Supplied information:
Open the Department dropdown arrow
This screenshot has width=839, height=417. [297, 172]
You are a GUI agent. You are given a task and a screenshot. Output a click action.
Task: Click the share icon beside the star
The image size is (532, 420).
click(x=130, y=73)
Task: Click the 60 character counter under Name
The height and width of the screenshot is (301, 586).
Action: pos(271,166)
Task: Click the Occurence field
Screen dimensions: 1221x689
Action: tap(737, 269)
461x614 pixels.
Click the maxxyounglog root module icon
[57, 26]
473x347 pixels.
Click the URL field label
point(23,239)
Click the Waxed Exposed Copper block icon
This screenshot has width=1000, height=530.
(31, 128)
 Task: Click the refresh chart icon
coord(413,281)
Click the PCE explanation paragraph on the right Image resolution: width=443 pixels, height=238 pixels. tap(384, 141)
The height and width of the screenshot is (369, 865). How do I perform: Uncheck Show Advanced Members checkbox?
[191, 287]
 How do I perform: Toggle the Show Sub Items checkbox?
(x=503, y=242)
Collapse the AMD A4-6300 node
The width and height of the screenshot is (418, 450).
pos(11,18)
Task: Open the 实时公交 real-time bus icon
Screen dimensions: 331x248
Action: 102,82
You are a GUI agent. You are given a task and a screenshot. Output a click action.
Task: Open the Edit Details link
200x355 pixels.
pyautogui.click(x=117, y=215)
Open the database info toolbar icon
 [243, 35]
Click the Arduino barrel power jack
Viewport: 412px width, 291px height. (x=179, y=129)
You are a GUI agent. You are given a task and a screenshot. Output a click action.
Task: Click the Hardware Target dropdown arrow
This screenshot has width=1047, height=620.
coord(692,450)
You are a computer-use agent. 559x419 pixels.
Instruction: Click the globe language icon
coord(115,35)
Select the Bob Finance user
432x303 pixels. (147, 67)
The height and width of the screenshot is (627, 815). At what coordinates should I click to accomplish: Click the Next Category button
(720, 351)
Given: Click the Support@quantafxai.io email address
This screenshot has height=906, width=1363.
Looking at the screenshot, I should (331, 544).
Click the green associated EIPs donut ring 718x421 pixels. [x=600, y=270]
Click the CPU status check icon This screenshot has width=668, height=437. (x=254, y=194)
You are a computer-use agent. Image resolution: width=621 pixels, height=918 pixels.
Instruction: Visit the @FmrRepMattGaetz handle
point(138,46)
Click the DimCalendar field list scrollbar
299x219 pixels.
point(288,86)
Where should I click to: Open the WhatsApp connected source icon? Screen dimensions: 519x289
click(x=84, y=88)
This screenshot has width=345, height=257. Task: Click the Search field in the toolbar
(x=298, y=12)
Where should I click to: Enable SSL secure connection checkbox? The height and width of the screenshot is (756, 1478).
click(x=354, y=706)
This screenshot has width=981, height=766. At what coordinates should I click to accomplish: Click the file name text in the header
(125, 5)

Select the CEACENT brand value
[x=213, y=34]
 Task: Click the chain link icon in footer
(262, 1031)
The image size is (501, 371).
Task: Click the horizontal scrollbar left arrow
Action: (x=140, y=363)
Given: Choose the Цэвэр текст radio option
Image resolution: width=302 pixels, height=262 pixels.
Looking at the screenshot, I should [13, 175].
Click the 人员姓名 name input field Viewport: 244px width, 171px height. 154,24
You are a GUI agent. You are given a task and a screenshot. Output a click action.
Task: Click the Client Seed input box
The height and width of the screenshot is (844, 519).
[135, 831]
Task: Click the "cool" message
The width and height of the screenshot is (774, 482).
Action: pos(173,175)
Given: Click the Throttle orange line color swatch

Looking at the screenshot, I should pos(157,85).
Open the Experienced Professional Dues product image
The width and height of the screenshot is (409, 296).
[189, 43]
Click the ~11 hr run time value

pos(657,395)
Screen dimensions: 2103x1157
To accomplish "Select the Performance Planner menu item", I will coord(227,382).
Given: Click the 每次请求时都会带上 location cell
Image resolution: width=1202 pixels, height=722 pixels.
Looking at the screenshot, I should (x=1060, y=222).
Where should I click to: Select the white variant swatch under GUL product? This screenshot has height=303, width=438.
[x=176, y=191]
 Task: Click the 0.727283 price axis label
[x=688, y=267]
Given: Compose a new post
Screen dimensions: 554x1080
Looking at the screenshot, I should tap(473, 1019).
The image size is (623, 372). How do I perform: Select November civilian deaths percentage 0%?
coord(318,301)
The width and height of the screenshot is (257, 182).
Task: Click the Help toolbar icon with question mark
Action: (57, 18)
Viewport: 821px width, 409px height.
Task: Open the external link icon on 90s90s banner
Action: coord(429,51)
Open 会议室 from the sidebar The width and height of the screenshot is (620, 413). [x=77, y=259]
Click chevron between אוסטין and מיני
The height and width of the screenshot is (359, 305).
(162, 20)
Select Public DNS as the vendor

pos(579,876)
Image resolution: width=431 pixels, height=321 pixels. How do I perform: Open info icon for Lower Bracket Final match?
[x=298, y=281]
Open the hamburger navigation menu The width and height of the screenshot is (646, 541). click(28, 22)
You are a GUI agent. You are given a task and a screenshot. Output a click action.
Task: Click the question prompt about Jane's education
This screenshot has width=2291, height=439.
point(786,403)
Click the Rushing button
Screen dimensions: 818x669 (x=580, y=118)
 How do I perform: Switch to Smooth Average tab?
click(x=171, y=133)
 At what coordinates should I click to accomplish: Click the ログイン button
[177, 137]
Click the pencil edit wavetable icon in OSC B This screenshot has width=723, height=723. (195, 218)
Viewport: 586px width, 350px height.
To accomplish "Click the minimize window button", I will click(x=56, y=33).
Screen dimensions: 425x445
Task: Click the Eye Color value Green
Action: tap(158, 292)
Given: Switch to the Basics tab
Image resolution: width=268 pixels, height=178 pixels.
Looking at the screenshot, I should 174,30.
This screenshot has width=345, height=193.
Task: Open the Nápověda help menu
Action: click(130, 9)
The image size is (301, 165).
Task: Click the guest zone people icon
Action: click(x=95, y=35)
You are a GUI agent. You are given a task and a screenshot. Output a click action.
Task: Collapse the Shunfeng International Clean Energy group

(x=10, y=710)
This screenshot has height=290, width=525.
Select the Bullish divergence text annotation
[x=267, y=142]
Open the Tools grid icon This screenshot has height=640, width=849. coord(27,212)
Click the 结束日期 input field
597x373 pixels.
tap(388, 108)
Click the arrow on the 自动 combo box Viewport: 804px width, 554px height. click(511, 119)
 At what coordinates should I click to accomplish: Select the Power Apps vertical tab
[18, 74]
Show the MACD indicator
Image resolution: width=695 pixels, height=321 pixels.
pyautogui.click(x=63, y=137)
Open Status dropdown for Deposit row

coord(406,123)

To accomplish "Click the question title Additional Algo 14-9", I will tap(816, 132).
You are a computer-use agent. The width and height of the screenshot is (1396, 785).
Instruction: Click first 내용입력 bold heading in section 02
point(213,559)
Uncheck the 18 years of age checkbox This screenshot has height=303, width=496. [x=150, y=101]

Task brief: Set all of the entries down again, exactly as they were given.

Answer:
Open the Department dropdown arrow
This screenshot has width=839, height=417. [297, 172]
You are a GUI agent. You are given a task and a screenshot. Output a click action.
Task: Click the share icon beside the star
The image size is (532, 420).
click(x=130, y=73)
Task: Click the 60 character counter under Name
The height and width of the screenshot is (301, 586).
Action: pos(271,166)
Task: Click the Occurence field
Screen dimensions: 1221x689
Action: tap(737, 269)
461x614 pixels.
Click the maxxyounglog root module icon
[57, 26]
473x347 pixels.
Click the URL field label
point(23,239)
Click the Waxed Exposed Copper block icon
This screenshot has width=1000, height=530.
(31, 128)
 Task: Click the refresh chart icon
coord(413,281)
Click the PCE explanation paragraph on the right Image resolution: width=443 pixels, height=238 pixels. tap(384, 141)
The height and width of the screenshot is (369, 865). How do I perform: Uncheck Show Advanced Members checkbox?
[191, 287]
 How do I perform: Toggle the Show Sub Items checkbox?
(x=503, y=242)
Collapse the AMD A4-6300 node
The width and height of the screenshot is (418, 450).
pos(11,18)
Task: Open the 实时公交 real-time bus icon
Screen dimensions: 331x248
Action: 102,82
You are a GUI agent. You are given a task and a screenshot. Output a click action.
Task: Open the Edit Details link
200x355 pixels.
pyautogui.click(x=117, y=215)
Open the database info toolbar icon
 [243, 35]
Click the Arduino barrel power jack
Viewport: 412px width, 291px height. (x=179, y=129)
You are a GUI agent. You are given a task and a screenshot. Output a click action.
Task: Click the Hardware Target dropdown arrow
This screenshot has width=1047, height=620.
coord(692,450)
You are a computer-use agent. 559x419 pixels.
Instruction: Click the globe language icon
coord(115,35)
Select the Bob Finance user
432x303 pixels. (147, 67)
The height and width of the screenshot is (627, 815). At what coordinates should I click to accomplish: Click the Next Category button
(720, 351)
Given: Click the Support@quantafxai.io email address
This screenshot has height=906, width=1363.
Looking at the screenshot, I should (331, 544).
Click the green associated EIPs donut ring 718x421 pixels. [x=600, y=270]
Click the CPU status check icon This screenshot has width=668, height=437. (x=254, y=194)
You are a computer-use agent. Image resolution: width=621 pixels, height=918 pixels.
Instruction: Visit the @FmrRepMattGaetz handle
point(138,46)
Click the DimCalendar field list scrollbar
299x219 pixels.
point(288,86)
Where should I click to: Open the WhatsApp connected source icon? Screen dimensions: 519x289
click(x=84, y=88)
This screenshot has width=345, height=257. Task: Click the Search field in the toolbar
(x=298, y=12)
Where should I click to: Enable SSL secure connection checkbox? The height and width of the screenshot is (756, 1478).
click(x=354, y=706)
This screenshot has width=981, height=766. At what coordinates should I click to accomplish: Click the file name text in the header
(125, 5)

Select the CEACENT brand value
[x=213, y=34]
 Task: Click the chain link icon in footer
(262, 1031)
The image size is (501, 371).
Task: Click the horizontal scrollbar left arrow
Action: (x=140, y=363)
Given: Choose the Цэвэр текст radio option
Image resolution: width=302 pixels, height=262 pixels.
Looking at the screenshot, I should [13, 175].
Click the 人员姓名 name input field Viewport: 244px width, 171px height. 154,24
You are a GUI agent. You are given a task and a screenshot. Output a click action.
Task: Click the Client Seed input box
The height and width of the screenshot is (844, 519).
[135, 831]
Task: Click the "cool" message
The width and height of the screenshot is (774, 482).
Action: pos(173,175)
Given: Click the Throttle orange line color swatch

Looking at the screenshot, I should pos(157,85).
Open the Experienced Professional Dues product image
The width and height of the screenshot is (409, 296).
[189, 43]
Click the ~11 hr run time value

pos(657,395)
Screen dimensions: 2103x1157
To accomplish "Select the Performance Planner menu item", I will coord(227,382).
Given: Click the 每次请求时都会带上 location cell
Image resolution: width=1202 pixels, height=722 pixels.
Looking at the screenshot, I should (x=1060, y=222).
Where should I click to: Select the white variant swatch under GUL product? This screenshot has height=303, width=438.
[x=176, y=191]
 Task: Click the 0.727283 price axis label
[x=688, y=267]
Given: Compose a new post
Screen dimensions: 554x1080
Looking at the screenshot, I should tap(473, 1019).
The image size is (623, 372). How do I perform: Select November civilian deaths percentage 0%?
coord(318,301)
The width and height of the screenshot is (257, 182).
Task: Click the Help toolbar icon with question mark
Action: (57, 18)
Viewport: 821px width, 409px height.
Task: Open the external link icon on 90s90s banner
Action: coord(429,51)
Open 会议室 from the sidebar The width and height of the screenshot is (620, 413). [x=77, y=259]
Click chevron between אוסטין and מיני
The height and width of the screenshot is (359, 305).
(162, 20)
Select Public DNS as the vendor

pos(579,876)
Image resolution: width=431 pixels, height=321 pixels. How do I perform: Open info icon for Lower Bracket Final match?
[x=298, y=281]
Open the hamburger navigation menu The width and height of the screenshot is (646, 541). click(28, 22)
You are a GUI agent. You are given a task and a screenshot. Output a click action.
Task: Click the question prompt about Jane's education
This screenshot has width=2291, height=439.
point(786,403)
Click the Rushing button
Screen dimensions: 818x669 (x=580, y=118)
 How do I perform: Switch to Smooth Average tab?
click(x=171, y=133)
 At what coordinates should I click to accomplish: Click the ログイン button
[177, 137]
Click the pencil edit wavetable icon in OSC B This screenshot has width=723, height=723. (195, 218)
Viewport: 586px width, 350px height.
To accomplish "Click the minimize window button", I will click(x=56, y=33).
Screen dimensions: 425x445
Task: Click the Eye Color value Green
Action: tap(158, 292)
Given: Switch to the Basics tab
Image resolution: width=268 pixels, height=178 pixels.
Looking at the screenshot, I should 174,30.
This screenshot has width=345, height=193.
Task: Open the Nápověda help menu
Action: click(130, 9)
The image size is (301, 165).
Task: Click the guest zone people icon
Action: click(x=95, y=35)
You are a GUI agent. You are given a task and a screenshot. Output a click action.
Task: Collapse the Shunfeng International Clean Energy group

(x=10, y=710)
This screenshot has height=290, width=525.
Select the Bullish divergence text annotation
[x=267, y=142]
Open the Tools grid icon This screenshot has height=640, width=849. coord(27,212)
Click the 结束日期 input field
597x373 pixels.
tap(388, 108)
Click the arrow on the 自动 combo box Viewport: 804px width, 554px height. click(511, 119)
 At what coordinates should I click to accomplish: Select the Power Apps vertical tab
[18, 74]
Show the MACD indicator
Image resolution: width=695 pixels, height=321 pixels.
pyautogui.click(x=63, y=137)
Open Status dropdown for Deposit row

coord(406,123)

To accomplish "Click the question title Additional Algo 14-9", I will tap(816, 132).
You are a computer-use agent. The width and height of the screenshot is (1396, 785).
Instruction: Click first 내용입력 bold heading in section 02
point(213,559)
Uncheck the 18 years of age checkbox This screenshot has height=303, width=496. [x=150, y=101]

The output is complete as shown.